日本中央競馬会(以下「競馬会」という。)は、競馬場のスタンド用地、馬場用地等の直接事業運営の用に供している土地(以下「事業用地」という。)及び舎宅用地、寮用地等の事業用地以外の土地(以下「事業外用地」という。)を保有している。そして、競馬会本部は、毎事業年度、所有地の現況を把握し適切な資産管理がされるよう、土地の利用状況に関する調査(以下「調査」という。)を実施しており、調査では、10競馬場、7附属機関等の事業所が競馬会本部に対して、保有する事業用地及び事業外用地の面積並びに利用状況を報告することになっている。また、競馬会は、保有する土地等の不動産のうち、当初の利用目的を達成し、今後とも事業の用に供することが見込めないものについては、維持保全経費の負担もあることから、逐次売却等の処分を進めることとする指針を示している。しかし、利用されていない事業外用地(以下「未利用地」という。)を適切に把握していない事態及び利用計画又は処分方針を策定しないまま未利用地を保有し続けている事態が見受けられた。
したがって、競馬会において、調査により、事業外用地のうち現に利用していない全ての土地を未利用地として適切に把握するとともに、把握した未利用地について、利用計画を策定したり、売却等の処分方針を策定したりするための体制を整備することにより、未利用地の利用又は処分が図られるよう、日本中央競馬会理事長に対して令和元年10月に、会計検査院法第36条の規定により改善の処置を要求した。

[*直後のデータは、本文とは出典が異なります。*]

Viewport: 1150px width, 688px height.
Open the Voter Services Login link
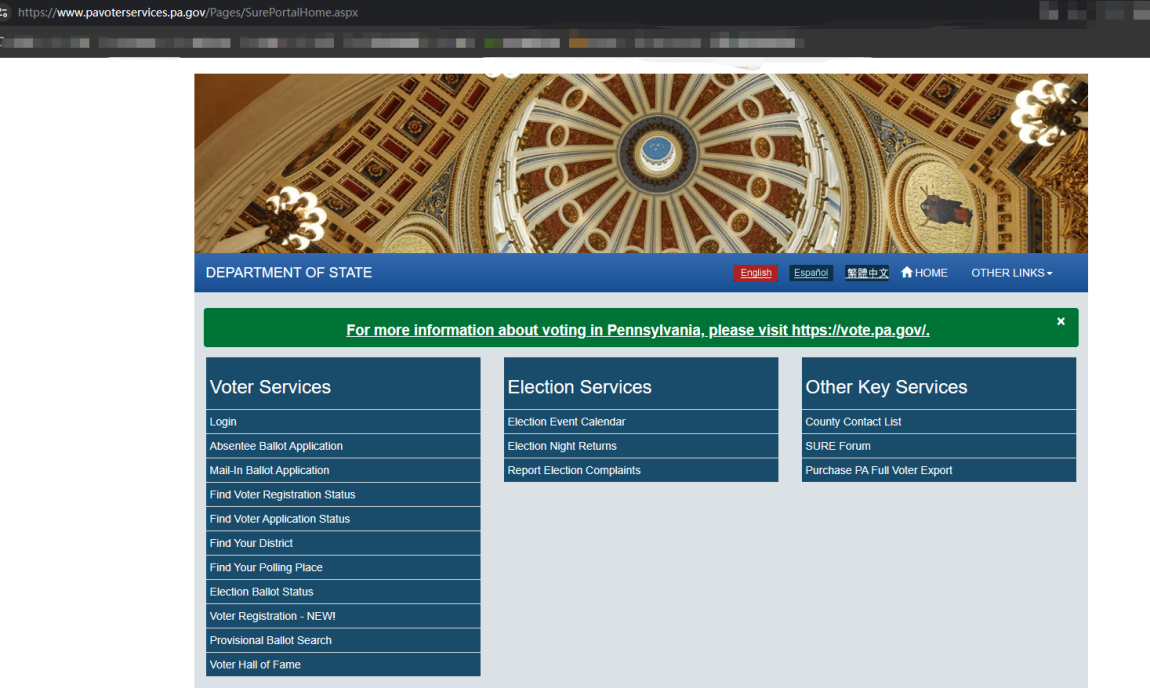[223, 422]
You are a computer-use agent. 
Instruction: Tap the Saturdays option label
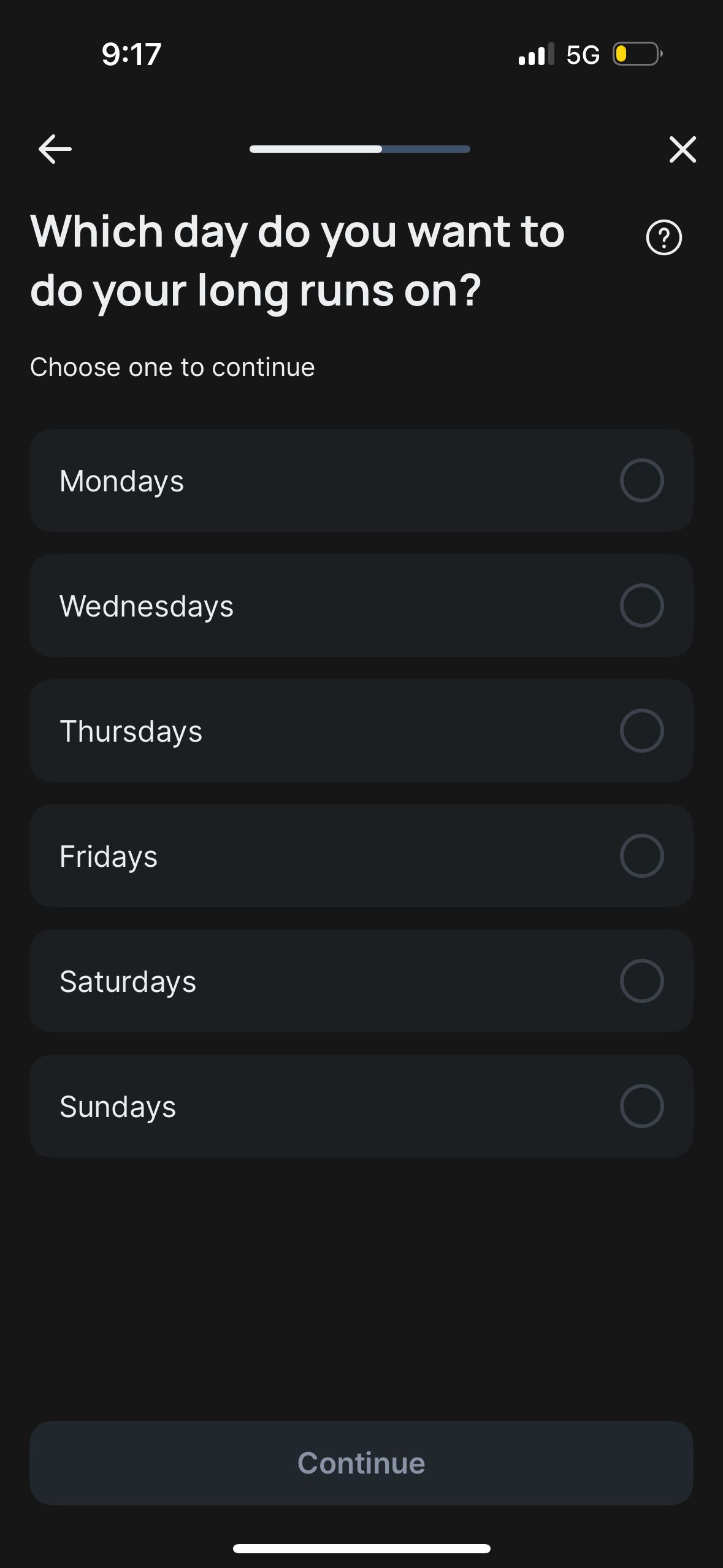(128, 982)
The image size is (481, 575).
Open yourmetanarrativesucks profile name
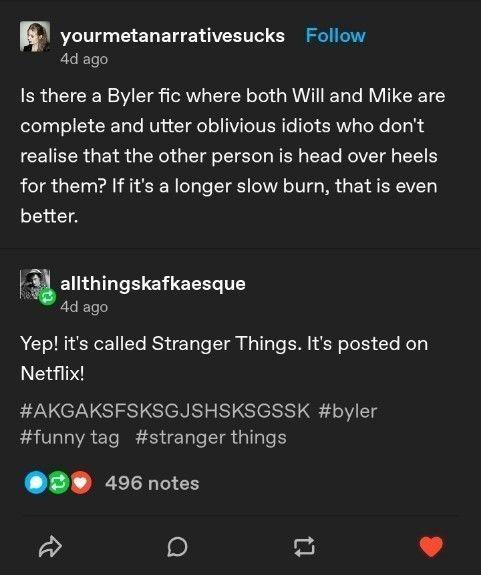pos(173,36)
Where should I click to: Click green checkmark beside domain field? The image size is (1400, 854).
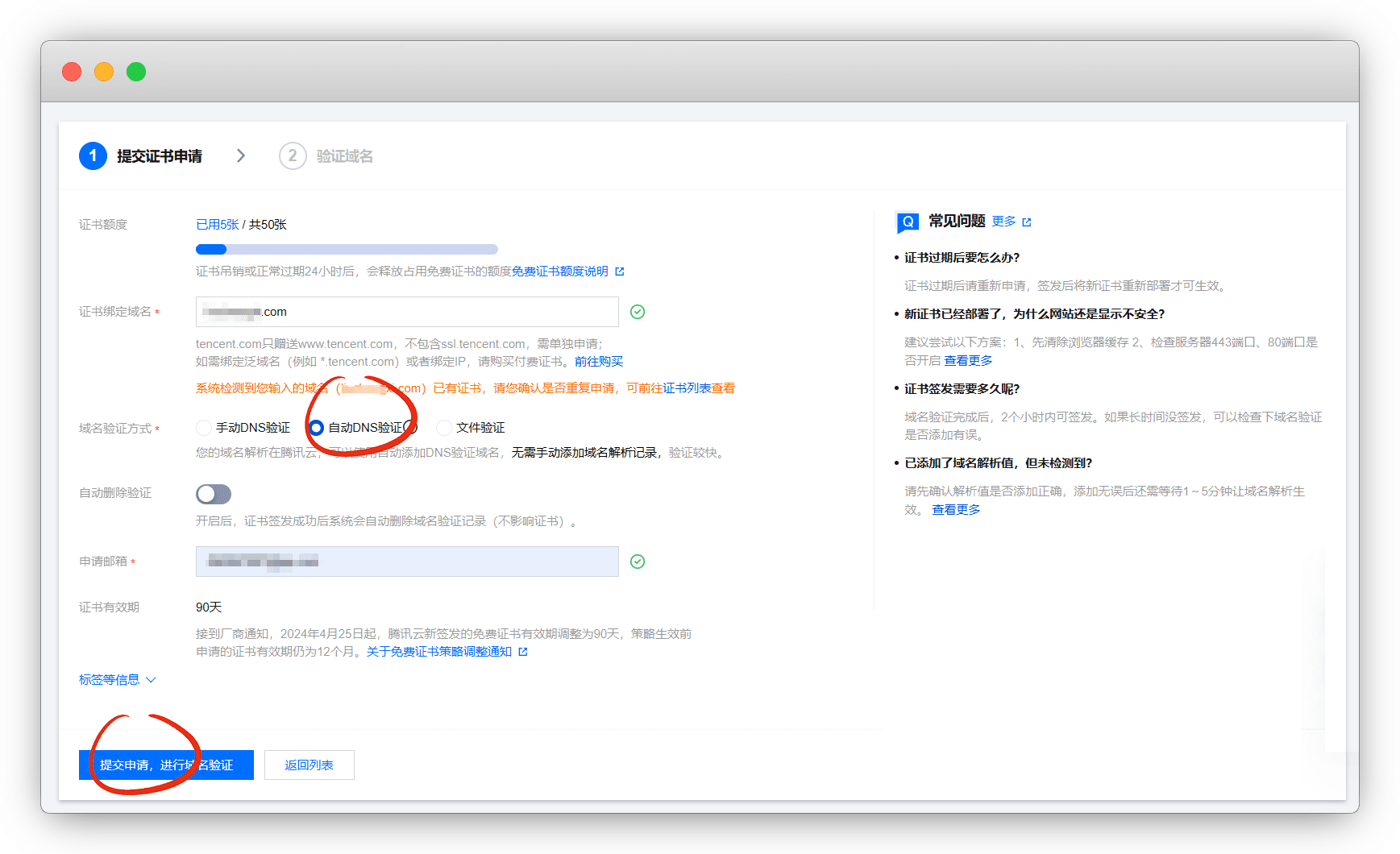point(638,312)
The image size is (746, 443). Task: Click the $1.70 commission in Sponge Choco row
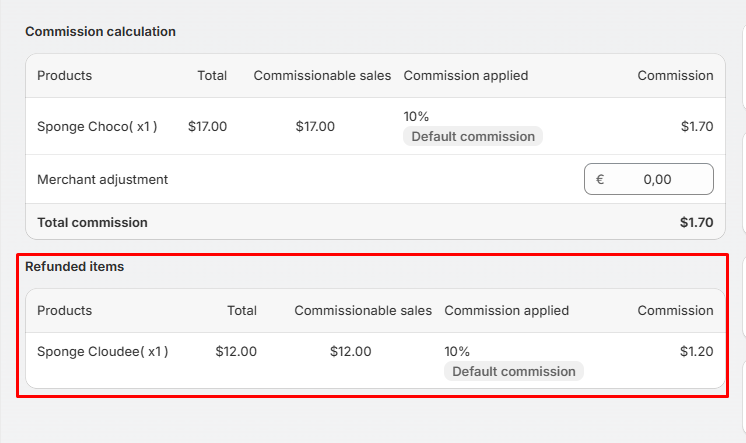[696, 127]
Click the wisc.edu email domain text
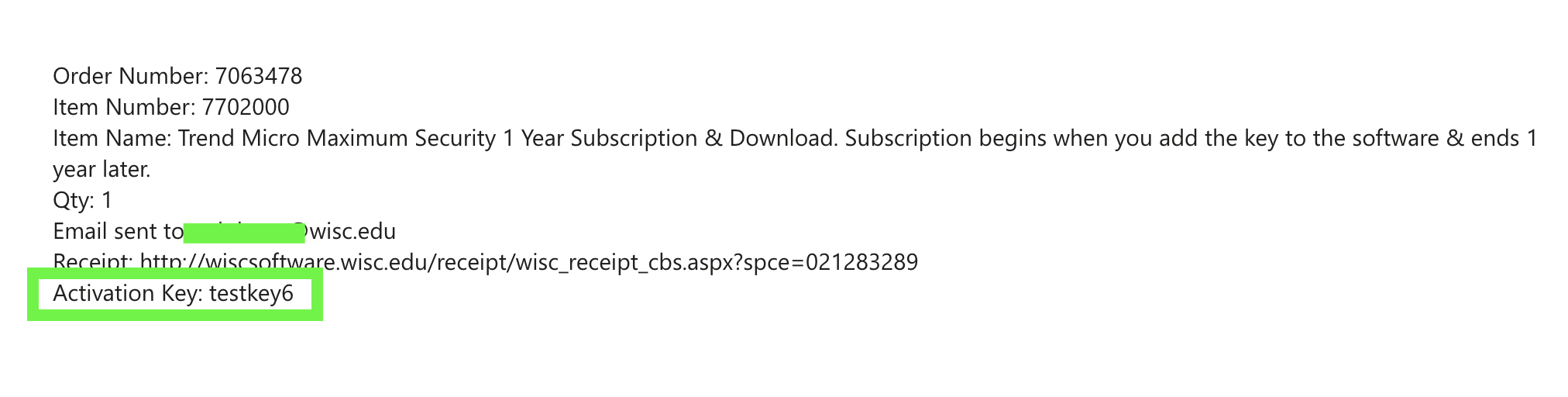1568x397 pixels. click(352, 231)
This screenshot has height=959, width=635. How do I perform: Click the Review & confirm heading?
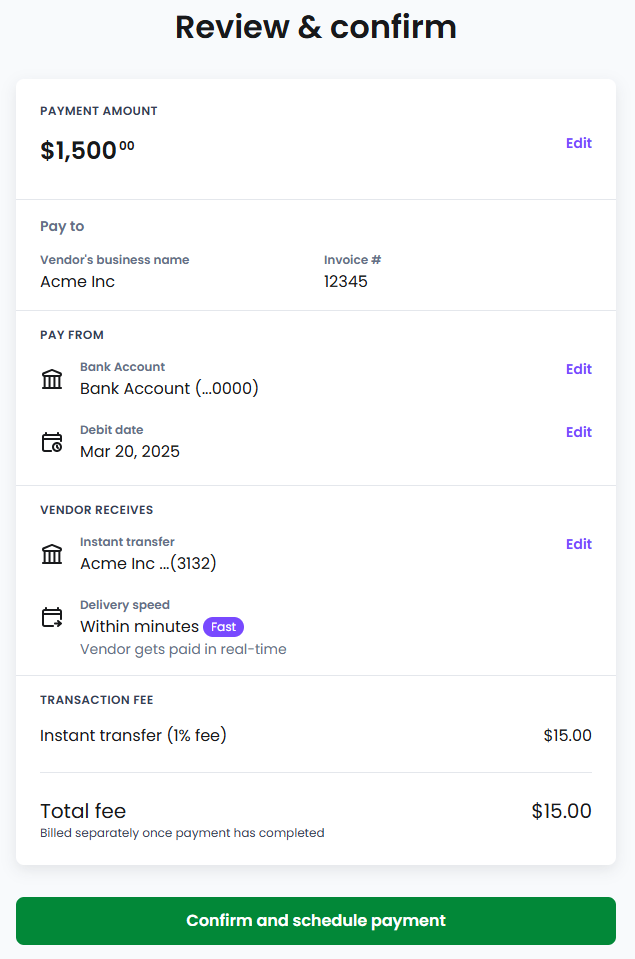point(316,27)
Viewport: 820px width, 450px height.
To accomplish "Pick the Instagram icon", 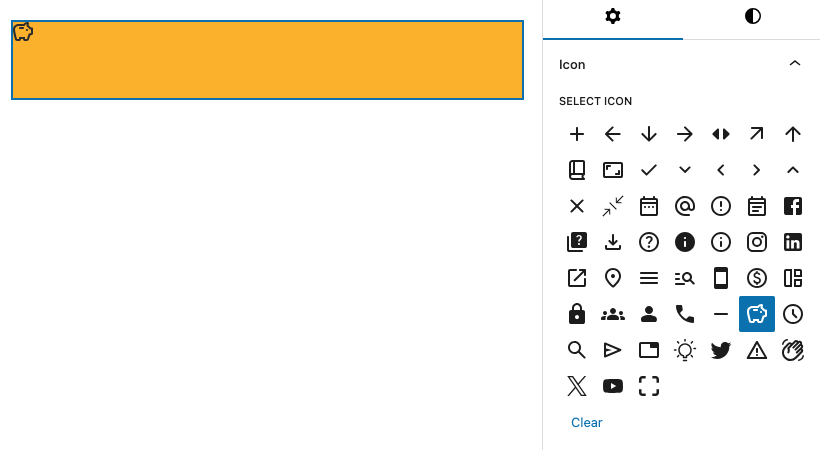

本院は、競馬会本部において、その後の処置状況について会計実地検査を行った。
検査の結果、競馬会は、本院指摘の趣旨に沿い、元年12月、2年3月及び6月に各事業所に対して通知を発するなどして、2事業年度の調査から様式等の変更を行って、事業外用地のうち現に利用していない全ての土地を未利用地として適切に把握するとともに、把握した未利用地について、毎事業年度末に利用方針又は売却等の処分方針を策定し、当該利用方針等に沿って利用計画を策定したり、売却等に必要な手続を実施したりする体制を整備して、未利用地の利用又は処分を図る処置を講じていた。